▶ _Texte à lire_
<<<<

Elle est ensuite culturelle, en raison de la plus ou moins grande maîtrise de l'outil numérique par certains de nos concitoyens, notamment les plus âgés. Ces deux causes peuvent bien évidemment se cumuler : celui qui vit dans un désert numérique a moins d'occasions de s'approprier l'outil numérique, cela va de soi.

Elle est enfin économique : l'application ne pourrait être installée que sur les téléphones portables de type smartphone, ce qui exclut de facto du programme ceux qui n'en possèdent pas, souvent parce qu'ils n'en ont pas les moyens. Un boîtier est en cours de réalisation pour remédier à ce problème.

Les réponses à la fracture numérique, notamment le développement à venir de la 5G, sont bien connues, mais je ne m'y étendrai pas. En revanche, s'il est une défaillance cruellement révélée à la faveur du projet StopCovid, c'est bien celle de notre souveraineté numérique. C'est un sujet d'inquiétude essentiel, sur lequel travaille d'ailleurs notre collègue Philippe Michel-Kleisbauer, spécialiste des questions de cybersécurité au sein de la commission de la défense.

L'épisode StopCovid apporte encore la preuve, s'il en était besoin, de notre dépendance coupable à Google et à Apple. Nous utilisons leurs systèmes d'exploitation, les OS ; nos données sont hébergées dans le cloud américain ; nous sommes soumis à leur bon vouloir, comme l'a montré le bras de fer qui a eu lieu en raison du refus d'Apple et de Google de nous fournir leurs codes pour installer notre logiciel, sachant que ces mêmes GAFA souhaitent imposer leur propre architecture logicielle.

Reconnaissons-le : nous sommes captifs.

L'application StopCovid s'inscrit dans un cadre européen, pour garantir l'interopérabilité entre les applications nationales éventuellement déployées. Les échanges se sont pour partie déroulés au sein d'une initiative encore informelle – Pan-European privacy-preserving proximity tracing – qui vise à établir un cadre d'interopérabilité entre les solutions nationales, dans le strict respect du cadre européen, de la vie privée et de la protection des données.

Le véritable enjeu de l'application StopCovid n'est donc pas celui qui concentre l'attention de ses adversaires – le risque éventuel d'une atteinte à nos libertés par ceux qui nous gouvernent. Il s'agit plutôt de l'abandon d'une partie de notre souveraineté nationale – c'est l'histoire éternelle de l'arbre, inoffensif en l'espèce, qui cache la forêt. Or dans la forêt, puisqu'il est question de santé, se trouve par exemple le Health data hub de Microsoft, où seront hébergées les données de santé de nos compatriotes. Il en va de même de l'utilisation dans l'application du service reCAPTCHA de Google. Voilà de réels sujets d'inquiétude, monsieur le secrétaire d'État !

>>>>

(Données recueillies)
<<<<

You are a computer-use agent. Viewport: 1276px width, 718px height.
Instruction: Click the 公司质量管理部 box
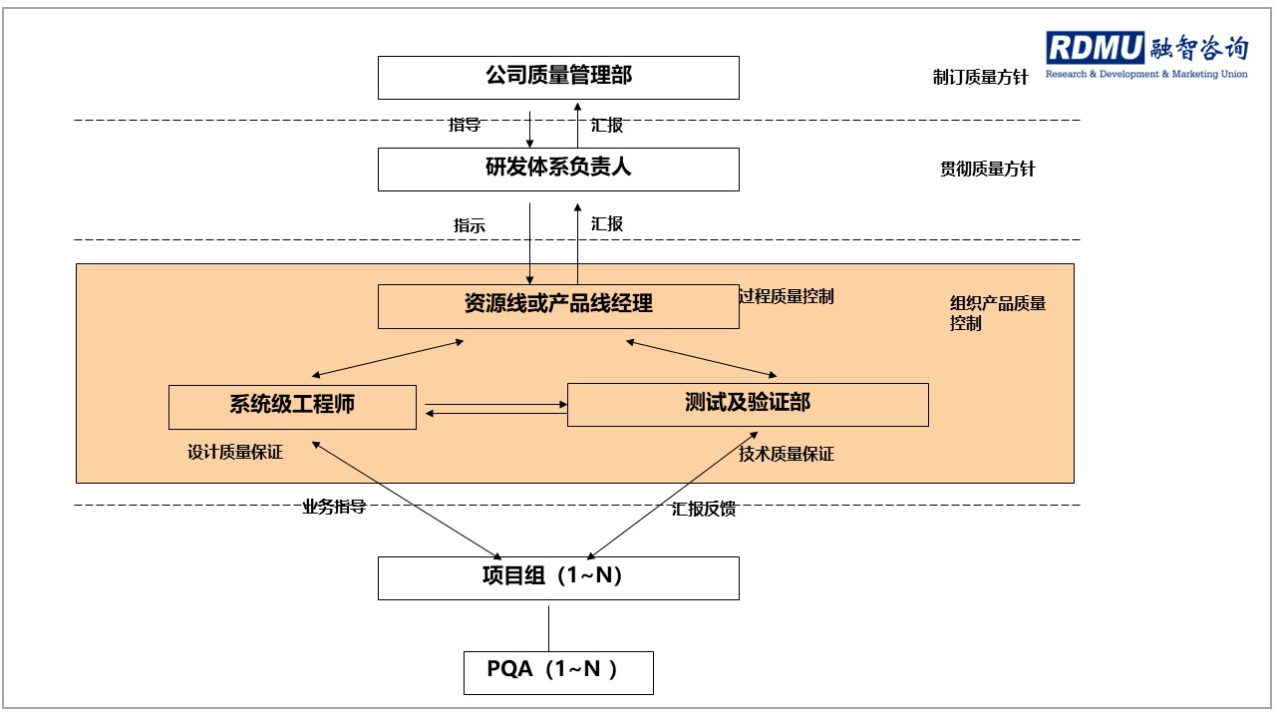pyautogui.click(x=558, y=78)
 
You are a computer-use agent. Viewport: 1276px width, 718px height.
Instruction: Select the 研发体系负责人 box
pyautogui.click(x=558, y=170)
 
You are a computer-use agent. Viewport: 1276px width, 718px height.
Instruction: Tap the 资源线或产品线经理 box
pyautogui.click(x=558, y=306)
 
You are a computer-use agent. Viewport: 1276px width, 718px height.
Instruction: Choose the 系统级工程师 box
pyautogui.click(x=292, y=407)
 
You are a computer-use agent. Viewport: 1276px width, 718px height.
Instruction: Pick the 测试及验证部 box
pyautogui.click(x=748, y=405)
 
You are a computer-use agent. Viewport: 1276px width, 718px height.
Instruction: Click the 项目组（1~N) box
pyautogui.click(x=558, y=577)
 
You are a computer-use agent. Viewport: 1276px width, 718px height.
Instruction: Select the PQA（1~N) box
pyautogui.click(x=558, y=673)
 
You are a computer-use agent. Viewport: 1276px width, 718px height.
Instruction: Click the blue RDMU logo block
pyautogui.click(x=1095, y=47)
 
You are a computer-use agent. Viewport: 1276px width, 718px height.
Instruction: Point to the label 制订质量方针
pyautogui.click(x=980, y=77)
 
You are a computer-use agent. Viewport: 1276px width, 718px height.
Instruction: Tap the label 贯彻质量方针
pyautogui.click(x=987, y=169)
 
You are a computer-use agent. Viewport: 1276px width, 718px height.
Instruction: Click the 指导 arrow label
pyautogui.click(x=465, y=125)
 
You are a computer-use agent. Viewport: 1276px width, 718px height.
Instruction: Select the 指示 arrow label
pyautogui.click(x=470, y=225)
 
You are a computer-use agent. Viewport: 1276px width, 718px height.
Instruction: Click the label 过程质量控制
pyautogui.click(x=787, y=296)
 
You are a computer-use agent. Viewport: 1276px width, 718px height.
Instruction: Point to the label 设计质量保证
pyautogui.click(x=235, y=452)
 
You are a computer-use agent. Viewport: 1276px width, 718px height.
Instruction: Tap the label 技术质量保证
pyautogui.click(x=787, y=454)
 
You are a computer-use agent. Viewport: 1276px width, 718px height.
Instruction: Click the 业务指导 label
pyautogui.click(x=334, y=507)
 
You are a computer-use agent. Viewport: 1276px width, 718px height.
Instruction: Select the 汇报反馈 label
pyautogui.click(x=704, y=509)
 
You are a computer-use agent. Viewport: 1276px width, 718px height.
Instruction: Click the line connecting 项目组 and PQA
pyautogui.click(x=549, y=628)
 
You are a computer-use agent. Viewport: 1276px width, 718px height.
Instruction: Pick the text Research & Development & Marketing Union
pyautogui.click(x=1146, y=74)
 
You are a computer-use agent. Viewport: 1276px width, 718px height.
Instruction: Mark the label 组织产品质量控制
pyautogui.click(x=998, y=313)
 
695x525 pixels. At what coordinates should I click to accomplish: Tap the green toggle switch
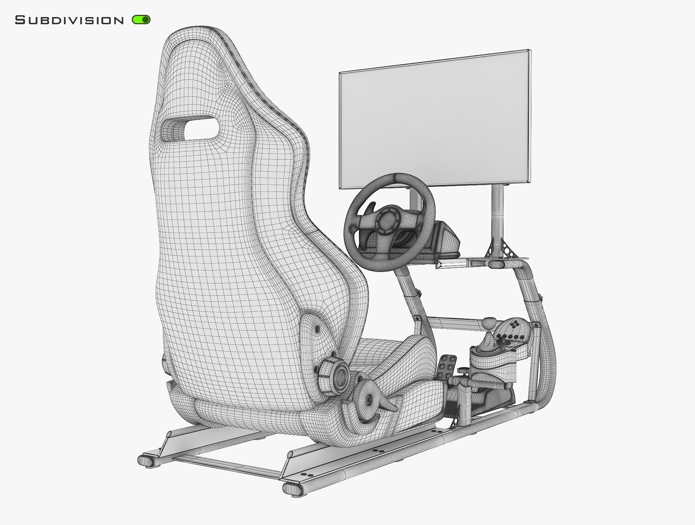coord(141,20)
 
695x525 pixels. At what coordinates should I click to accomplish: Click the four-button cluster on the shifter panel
coord(514,324)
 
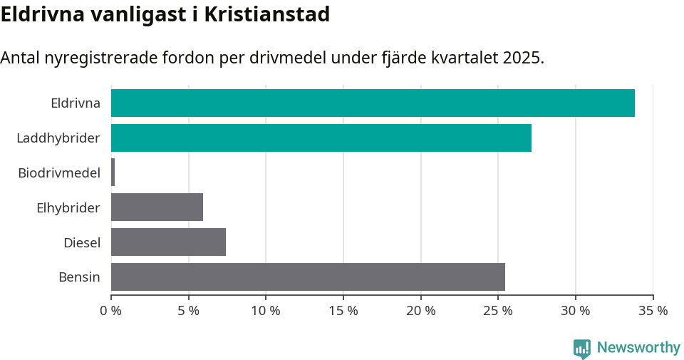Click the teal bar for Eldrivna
click(x=373, y=103)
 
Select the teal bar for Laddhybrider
click(x=321, y=138)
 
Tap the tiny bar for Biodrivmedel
click(x=113, y=173)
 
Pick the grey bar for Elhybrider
click(x=157, y=207)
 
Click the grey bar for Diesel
click(x=168, y=242)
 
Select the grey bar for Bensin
click(x=308, y=277)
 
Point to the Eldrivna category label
click(x=75, y=103)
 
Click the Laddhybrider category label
click(x=58, y=138)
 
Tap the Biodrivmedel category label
click(x=58, y=173)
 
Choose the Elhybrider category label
click(x=68, y=207)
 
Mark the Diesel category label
click(x=81, y=242)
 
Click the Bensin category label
click(x=79, y=277)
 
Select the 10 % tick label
click(x=266, y=311)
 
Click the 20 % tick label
click(x=421, y=311)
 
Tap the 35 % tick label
click(x=653, y=311)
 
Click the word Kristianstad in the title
click(x=267, y=14)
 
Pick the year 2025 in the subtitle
click(x=522, y=58)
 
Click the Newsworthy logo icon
click(x=582, y=348)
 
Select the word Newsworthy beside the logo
click(x=638, y=348)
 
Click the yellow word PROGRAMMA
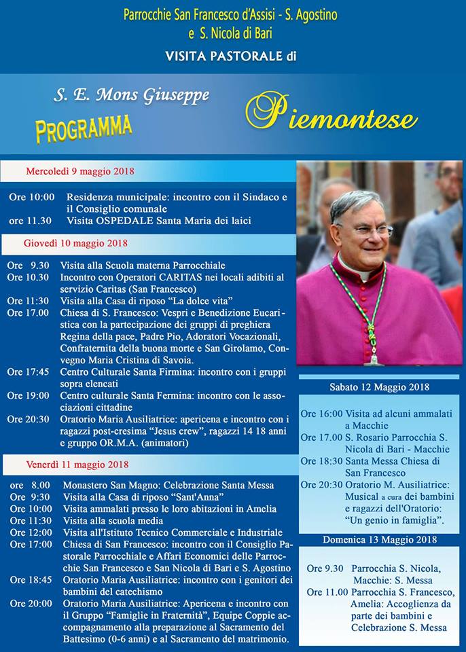pyautogui.click(x=84, y=128)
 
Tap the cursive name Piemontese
pyautogui.click(x=331, y=114)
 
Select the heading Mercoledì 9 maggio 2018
pyautogui.click(x=80, y=171)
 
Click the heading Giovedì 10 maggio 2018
pyautogui.click(x=75, y=243)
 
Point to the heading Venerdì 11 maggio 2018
pyautogui.click(x=78, y=465)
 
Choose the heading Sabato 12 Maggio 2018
pyautogui.click(x=379, y=387)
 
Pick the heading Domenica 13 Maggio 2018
pyautogui.click(x=379, y=540)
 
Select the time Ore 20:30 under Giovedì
pyautogui.click(x=28, y=419)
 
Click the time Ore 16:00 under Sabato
pyautogui.click(x=321, y=413)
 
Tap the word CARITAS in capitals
pyautogui.click(x=187, y=277)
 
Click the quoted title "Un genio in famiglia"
pyautogui.click(x=394, y=520)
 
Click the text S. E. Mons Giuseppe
pyautogui.click(x=131, y=96)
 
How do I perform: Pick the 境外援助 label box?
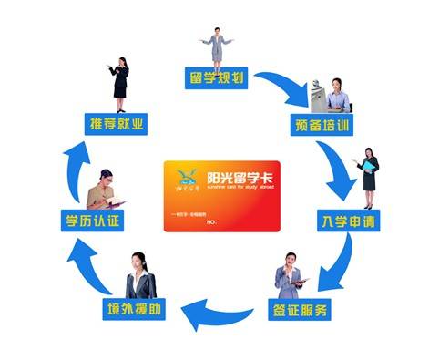coord(136,310)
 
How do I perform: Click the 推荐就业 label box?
coord(116,121)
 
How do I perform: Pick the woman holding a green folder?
coord(369,173)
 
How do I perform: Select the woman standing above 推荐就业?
coord(119,78)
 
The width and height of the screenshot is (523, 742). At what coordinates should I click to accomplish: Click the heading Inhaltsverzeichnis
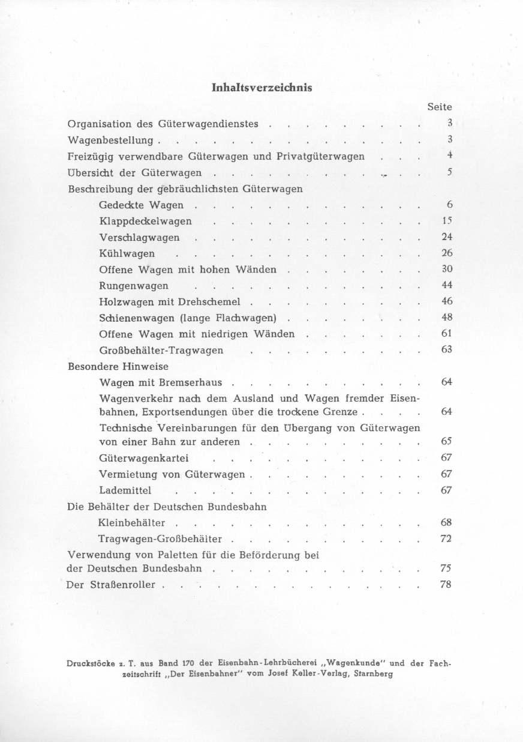[262, 87]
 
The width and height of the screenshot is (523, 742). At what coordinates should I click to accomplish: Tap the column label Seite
[439, 107]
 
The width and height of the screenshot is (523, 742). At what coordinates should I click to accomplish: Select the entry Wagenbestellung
[112, 140]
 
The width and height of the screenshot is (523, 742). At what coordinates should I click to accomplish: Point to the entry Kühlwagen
[127, 254]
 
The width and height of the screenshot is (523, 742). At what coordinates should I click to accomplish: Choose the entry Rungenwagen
[134, 286]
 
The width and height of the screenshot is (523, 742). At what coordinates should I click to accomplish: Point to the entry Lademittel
[125, 490]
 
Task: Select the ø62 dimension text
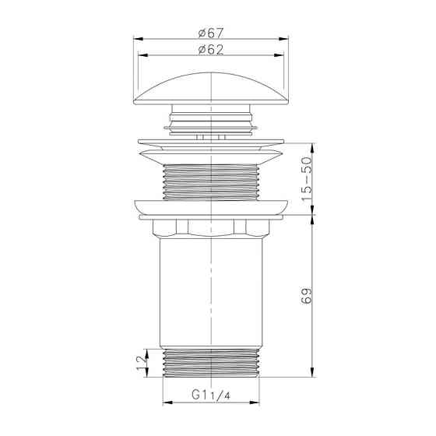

>>>>

▶ _À compléter_
A: Recopiez le passage du texte sur StopCovid qui commence par « Reconnaissons-le : nous sommes » et se poursuit jusqu'à « protection des données. ».
B: Quelles entreprises le texte sur StopCovid désigne-t-il par leur nom ? Donnez-les toutes.
C: Poursuivez le texte sur StopCovid après sa dernière phrase.

▶ _Liste des réponses_
A:
Reconnaissons-le : nous sommes captifs.

L'application StopCovid s'inscrit dans un cadre européen, pour garantir l'interopérabilité entre les applications nationales éventuellement déployées. Les échanges se sont pour partie déroulés au sein d'une initiative encore informelle – Pan-European privacy-preserving proximity tracing – qui vise à établir un cadre d'interopérabilité entre les solutions nationales, dans le strict respect du cadre européen, de la vie privée et de la protection des données.

B: Google, Apple, Microsoft

C:
Les enjeux stratégiques sont ailleurs. Nous sommes tels David face à Goliath et si nous ne réagissons pas, nous ne vaincrons pas les géants du Net. Nous devons échapper à cette soumission trop longtemps consentie et occultée ; il y va de notre souveraineté, et donc de notre sécurité nationale. L'application StopCovid est l'occasion de poser une première brique, même modeste, à la construction de notre indépendance numérique. La France doit être un moteur de la construction d'une Europe numérique qui trouvera sa place entre les géants américains et le dragon chinois. C'est pourquoi, au-delà de la problématique sanitaire, il était pertinent que StopCovid participât au PEPP-PT.

C'est aussi pourquoi il est profondément regrettable que les États européens avancent en rangs dispersés et que la France soit isolée dans sa volonté de se libérer de l'emprise des GAFA. Ce symbole va bien au-delà du seul enjeu sanitaire de l'application. Nous sommes en retard, très en retard s'agissant de la souveraineté numérique. Il nous faut donc mettre les bouchées doubles. Cela passe par la création d'un véritable ministère du numérique doté de compétences transversales, par une vision prospective, par un soutien sans faille à l'innovation et à l'expérimentation, et par l'instauration d'une véritable coopération européenne dans ce domaine.

De cet épisode, le groupe MODEM retient la nécessité pour la France d'acquérir sa souveraineté numérique et prendra avec conviction sa part dans cet incontournable chantier.